My father-in-law smokes excessively (you smell like smoke even if he isnt’ there) so we limit our visits to quick ones but they are welcome to visit ANYTIME! My mother-in-law doesn’t smoke and doesn’t like it but still wants our daughter to be there with her. My husband agrees with me but has trouble saying anything to them and if he does he still doesn’t enforce it. We do enforce the issue with everyone else (my family included).I think that it’s wonderful that you refuse to subject your daughter to second-hand smoke. I wish more parents took this action.
Many parents, however, don’t want to "offend" the smoking grandparent. Instead, they choose to endanger their children’s health over social graces.
There are numerous medical studies that prove the dangers of second-hand smoke, and these dangers are much more pronounced in babies, infants, and toddlers, whose lungs have not fully developed. Second hand smoke also affects those with allergies, asthma, and other medical conditions more than those who don’t have these conditions. To a child with one of these medical conditions, being exposed to second-hand smoke can be especially severe.
What I would suggest is that you and your husband finalize whatever rules you may want to have regarding your daughter’s exposure to second-hand smoke, and stick to them - no exceptions. If the rule is that she can’t be in a smoker’s home at all, that’s your rule.
Once you and your husband have agreed upon the rules, tell them to any and all concerned parties (including your in-laws). And then, don’t violate your rules.

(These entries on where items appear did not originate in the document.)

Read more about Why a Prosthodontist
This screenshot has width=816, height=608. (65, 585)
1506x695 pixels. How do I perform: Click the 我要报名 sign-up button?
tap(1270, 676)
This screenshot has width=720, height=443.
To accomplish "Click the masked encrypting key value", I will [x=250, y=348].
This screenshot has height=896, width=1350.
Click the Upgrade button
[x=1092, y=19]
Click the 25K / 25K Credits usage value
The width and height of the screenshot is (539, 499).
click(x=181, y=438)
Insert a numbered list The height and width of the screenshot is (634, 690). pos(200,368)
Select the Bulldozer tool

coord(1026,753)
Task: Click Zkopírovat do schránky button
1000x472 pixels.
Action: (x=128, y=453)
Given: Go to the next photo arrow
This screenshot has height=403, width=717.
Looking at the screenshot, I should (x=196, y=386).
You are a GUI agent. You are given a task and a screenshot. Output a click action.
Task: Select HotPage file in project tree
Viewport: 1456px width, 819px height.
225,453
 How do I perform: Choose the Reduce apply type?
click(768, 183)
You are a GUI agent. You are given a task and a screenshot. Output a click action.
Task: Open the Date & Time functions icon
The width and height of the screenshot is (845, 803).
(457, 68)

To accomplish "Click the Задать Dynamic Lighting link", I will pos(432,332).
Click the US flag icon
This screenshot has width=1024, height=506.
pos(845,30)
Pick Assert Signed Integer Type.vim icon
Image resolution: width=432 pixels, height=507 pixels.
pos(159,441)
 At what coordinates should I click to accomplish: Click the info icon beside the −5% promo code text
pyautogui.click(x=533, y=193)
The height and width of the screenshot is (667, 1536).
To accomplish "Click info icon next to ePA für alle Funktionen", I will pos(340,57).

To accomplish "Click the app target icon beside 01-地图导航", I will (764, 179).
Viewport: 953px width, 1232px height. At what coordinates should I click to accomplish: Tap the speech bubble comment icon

When informing others of your rules, please try to not make it confrontational (you might refer to it as "our decision" instead of "rules"). Find common ground - specially the welfare of your daughter. Even most smokers will likely agree that it’s probably not in their granddaughter’s best interest to jeopardize her health by forcing her to be in a place where she would be subjected to second-hand smoke.
If your decision results in the grandmother not being able to have her granddaughter over, than she’ll need to come to your house (or perhaps the house of another relative).
As you know, it’s important that your husband support you 100% after you’ve reached an agreement. I’m not sure how it would be best to convey your decision to your in-laws - perhaps you might talk with your mother-in-law if you have a good relationship with her. Focus the conversation on the open invitation to visit you anytime they wish to see your daughter. Ask them to understand that your decision is not about keeping your granddaughter from visiting with them, it’s about her health, and you hope that they can appreciate your decision.
Good luck!
Ask Nana is written by the staff of 55-Alive!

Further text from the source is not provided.